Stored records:
>>>>

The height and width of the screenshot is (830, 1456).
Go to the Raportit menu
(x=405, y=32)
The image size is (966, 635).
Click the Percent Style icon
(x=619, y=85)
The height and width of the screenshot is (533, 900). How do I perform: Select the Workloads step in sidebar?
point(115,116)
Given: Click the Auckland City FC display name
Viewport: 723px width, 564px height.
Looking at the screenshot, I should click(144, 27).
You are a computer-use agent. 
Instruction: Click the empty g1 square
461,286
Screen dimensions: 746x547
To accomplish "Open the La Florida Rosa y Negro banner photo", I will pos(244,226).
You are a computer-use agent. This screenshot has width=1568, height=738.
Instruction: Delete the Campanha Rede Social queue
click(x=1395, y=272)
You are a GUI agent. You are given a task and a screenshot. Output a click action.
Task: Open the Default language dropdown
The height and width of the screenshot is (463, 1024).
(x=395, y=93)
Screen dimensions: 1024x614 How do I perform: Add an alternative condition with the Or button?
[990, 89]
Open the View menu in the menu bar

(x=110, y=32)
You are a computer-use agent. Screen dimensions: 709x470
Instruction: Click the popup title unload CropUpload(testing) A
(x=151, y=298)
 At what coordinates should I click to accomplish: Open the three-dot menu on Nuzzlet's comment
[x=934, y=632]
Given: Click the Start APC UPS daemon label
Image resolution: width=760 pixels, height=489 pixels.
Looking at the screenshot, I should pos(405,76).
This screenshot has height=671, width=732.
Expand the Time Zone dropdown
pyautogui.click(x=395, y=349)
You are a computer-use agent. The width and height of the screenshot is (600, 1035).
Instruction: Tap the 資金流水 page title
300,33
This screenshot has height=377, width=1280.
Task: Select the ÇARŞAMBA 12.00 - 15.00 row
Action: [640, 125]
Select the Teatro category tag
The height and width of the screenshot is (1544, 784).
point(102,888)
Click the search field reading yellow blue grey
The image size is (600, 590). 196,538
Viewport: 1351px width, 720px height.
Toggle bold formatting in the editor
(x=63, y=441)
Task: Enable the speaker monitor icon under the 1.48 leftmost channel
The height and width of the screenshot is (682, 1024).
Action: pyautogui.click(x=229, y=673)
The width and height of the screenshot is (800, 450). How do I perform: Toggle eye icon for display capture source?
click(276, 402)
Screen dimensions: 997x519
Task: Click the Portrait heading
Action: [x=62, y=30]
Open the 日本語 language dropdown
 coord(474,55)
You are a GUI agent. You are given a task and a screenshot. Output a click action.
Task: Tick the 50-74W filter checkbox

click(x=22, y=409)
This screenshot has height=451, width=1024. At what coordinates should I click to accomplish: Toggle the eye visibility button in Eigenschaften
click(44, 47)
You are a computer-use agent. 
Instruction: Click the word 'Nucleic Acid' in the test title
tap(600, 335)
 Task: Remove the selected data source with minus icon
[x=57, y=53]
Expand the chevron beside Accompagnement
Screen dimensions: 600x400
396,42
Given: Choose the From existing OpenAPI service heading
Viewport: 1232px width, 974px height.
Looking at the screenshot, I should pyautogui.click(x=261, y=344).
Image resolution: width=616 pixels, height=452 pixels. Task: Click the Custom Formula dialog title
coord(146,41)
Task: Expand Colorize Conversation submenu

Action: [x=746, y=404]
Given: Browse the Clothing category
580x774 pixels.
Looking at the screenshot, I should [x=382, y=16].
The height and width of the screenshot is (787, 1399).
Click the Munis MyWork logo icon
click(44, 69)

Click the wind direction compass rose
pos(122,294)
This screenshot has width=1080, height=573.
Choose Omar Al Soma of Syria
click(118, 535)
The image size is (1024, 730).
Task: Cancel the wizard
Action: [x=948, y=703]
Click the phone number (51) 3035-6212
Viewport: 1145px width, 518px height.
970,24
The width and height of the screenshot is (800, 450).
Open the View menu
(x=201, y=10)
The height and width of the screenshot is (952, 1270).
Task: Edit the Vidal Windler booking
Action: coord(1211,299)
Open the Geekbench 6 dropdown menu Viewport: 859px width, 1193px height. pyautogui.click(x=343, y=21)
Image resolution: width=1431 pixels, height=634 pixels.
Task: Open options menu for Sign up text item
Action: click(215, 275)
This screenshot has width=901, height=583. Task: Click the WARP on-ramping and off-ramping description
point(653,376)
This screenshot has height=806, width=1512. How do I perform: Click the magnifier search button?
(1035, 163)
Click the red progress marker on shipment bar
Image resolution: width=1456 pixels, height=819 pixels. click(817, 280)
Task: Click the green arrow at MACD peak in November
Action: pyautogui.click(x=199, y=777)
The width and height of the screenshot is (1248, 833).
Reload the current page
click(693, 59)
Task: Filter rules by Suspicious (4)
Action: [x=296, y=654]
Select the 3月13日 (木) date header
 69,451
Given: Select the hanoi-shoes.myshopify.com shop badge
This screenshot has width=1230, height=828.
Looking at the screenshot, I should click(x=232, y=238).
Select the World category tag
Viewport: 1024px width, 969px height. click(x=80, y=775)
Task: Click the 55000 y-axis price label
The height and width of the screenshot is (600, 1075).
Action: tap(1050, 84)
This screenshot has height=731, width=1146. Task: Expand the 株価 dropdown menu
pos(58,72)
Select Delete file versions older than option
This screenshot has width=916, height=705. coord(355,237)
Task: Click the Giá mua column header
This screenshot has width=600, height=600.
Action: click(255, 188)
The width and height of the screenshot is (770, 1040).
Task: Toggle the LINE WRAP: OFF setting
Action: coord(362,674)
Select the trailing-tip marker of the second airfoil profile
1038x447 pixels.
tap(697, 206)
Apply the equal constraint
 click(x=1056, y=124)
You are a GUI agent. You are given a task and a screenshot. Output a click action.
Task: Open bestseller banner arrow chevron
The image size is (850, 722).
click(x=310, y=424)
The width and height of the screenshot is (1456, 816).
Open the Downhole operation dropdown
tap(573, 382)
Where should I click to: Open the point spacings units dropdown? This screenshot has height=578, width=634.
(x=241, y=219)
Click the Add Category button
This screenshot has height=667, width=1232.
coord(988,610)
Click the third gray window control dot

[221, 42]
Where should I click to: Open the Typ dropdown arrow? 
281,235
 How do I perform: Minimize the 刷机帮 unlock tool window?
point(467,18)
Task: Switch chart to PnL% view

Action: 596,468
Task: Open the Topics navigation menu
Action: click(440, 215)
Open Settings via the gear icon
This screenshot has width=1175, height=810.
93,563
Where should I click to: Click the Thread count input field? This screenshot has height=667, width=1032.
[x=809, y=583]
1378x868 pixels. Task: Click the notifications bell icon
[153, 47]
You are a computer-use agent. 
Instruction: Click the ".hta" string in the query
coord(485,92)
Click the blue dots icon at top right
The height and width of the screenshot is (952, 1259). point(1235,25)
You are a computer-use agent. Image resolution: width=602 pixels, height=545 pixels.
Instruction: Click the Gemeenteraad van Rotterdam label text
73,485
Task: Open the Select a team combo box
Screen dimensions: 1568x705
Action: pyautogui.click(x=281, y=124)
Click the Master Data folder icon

<<<<

- YOUR INSTRUCTIONS
The reply should consist solely of the lines above from the one that has "The width and height of the screenshot is (800, 450). How" through the one that has "Given: Choose the", reproduced exactly.

- ANSWER AREA
The width and height of the screenshot is (800, 450). How do I perform: Toggle eye icon for display capture source?
click(276, 402)
Screen dimensions: 997x519
Task: Click the Portrait heading
Action: [x=62, y=30]
Open the 日本語 language dropdown
 coord(474,55)
You are a GUI agent. You are given a task and a screenshot. Output a click action.
Task: Tick the 50-74W filter checkbox

click(x=22, y=409)
This screenshot has height=451, width=1024. At what coordinates should I click to accomplish: Toggle the eye visibility button in Eigenschaften
click(44, 47)
You are a computer-use agent. 
Instruction: Click the word 'Nucleic Acid' in the test title
tap(600, 335)
 Task: Remove the selected data source with minus icon
[x=57, y=53]
Expand the chevron beside Accompagnement
Screen dimensions: 600x400
396,42
Given: Choose the From existing OpenAPI service heading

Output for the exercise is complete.